• INSTRUCTIONS TO FOLLOW
Return the data without any changes, from its first line through the line that contains "tap(496, 1391)", including both ends.

(Data from a dataset)
## Start

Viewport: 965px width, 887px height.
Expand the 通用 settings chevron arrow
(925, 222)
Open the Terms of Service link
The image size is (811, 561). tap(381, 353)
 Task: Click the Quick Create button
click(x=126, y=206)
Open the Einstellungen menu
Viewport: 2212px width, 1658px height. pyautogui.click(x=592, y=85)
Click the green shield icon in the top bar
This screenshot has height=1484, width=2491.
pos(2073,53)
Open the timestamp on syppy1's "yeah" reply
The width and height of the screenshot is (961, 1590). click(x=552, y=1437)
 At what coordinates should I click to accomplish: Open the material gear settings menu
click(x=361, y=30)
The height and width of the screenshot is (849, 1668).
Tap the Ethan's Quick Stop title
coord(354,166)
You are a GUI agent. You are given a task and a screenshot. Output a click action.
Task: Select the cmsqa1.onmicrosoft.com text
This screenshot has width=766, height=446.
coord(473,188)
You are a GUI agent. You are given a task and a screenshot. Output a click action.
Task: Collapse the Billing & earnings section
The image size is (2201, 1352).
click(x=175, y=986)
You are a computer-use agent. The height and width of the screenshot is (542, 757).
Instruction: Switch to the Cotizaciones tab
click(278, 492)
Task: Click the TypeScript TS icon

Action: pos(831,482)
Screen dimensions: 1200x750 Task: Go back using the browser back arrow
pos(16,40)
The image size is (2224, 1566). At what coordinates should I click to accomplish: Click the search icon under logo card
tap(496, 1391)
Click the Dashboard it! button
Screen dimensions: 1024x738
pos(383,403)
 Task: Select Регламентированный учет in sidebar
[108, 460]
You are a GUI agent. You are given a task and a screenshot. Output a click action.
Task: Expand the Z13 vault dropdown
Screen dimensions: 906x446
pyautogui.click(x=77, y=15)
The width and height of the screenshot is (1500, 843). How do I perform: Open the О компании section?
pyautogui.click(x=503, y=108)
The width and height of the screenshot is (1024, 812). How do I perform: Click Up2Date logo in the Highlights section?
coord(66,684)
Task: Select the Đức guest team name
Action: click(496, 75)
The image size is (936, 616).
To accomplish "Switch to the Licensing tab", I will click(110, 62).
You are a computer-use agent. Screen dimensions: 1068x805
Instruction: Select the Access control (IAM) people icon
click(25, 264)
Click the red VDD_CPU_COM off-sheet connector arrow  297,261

## End

• RIGHT ANSWER
Viewport: 965px width, 887px height.
Expand the 通用 settings chevron arrow
(925, 222)
Open the Terms of Service link
The image size is (811, 561). tap(381, 353)
 Task: Click the Quick Create button
click(x=126, y=206)
Open the Einstellungen menu
Viewport: 2212px width, 1658px height. pyautogui.click(x=592, y=85)
Click the green shield icon in the top bar
This screenshot has height=1484, width=2491.
pos(2073,53)
Open the timestamp on syppy1's "yeah" reply
The width and height of the screenshot is (961, 1590). click(x=552, y=1437)
 At what coordinates should I click to accomplish: Open the material gear settings menu
click(x=361, y=30)
The height and width of the screenshot is (849, 1668).
Tap the Ethan's Quick Stop title
coord(354,166)
You are a GUI agent. You are given a task and a screenshot. Output a click action.
Task: Select the cmsqa1.onmicrosoft.com text
This screenshot has width=766, height=446.
coord(473,188)
You are a GUI agent. You are given a task and a screenshot. Output a click action.
Task: Collapse the Billing & earnings section
The image size is (2201, 1352).
click(x=175, y=986)
You are a computer-use agent. The height and width of the screenshot is (542, 757).
Instruction: Switch to the Cotizaciones tab
click(278, 492)
Task: Click the TypeScript TS icon

Action: pos(831,482)
Screen dimensions: 1200x750 Task: Go back using the browser back arrow
pos(16,40)
The image size is (2224, 1566). At what coordinates should I click to accomplish: Click the search icon under logo card
tap(496, 1391)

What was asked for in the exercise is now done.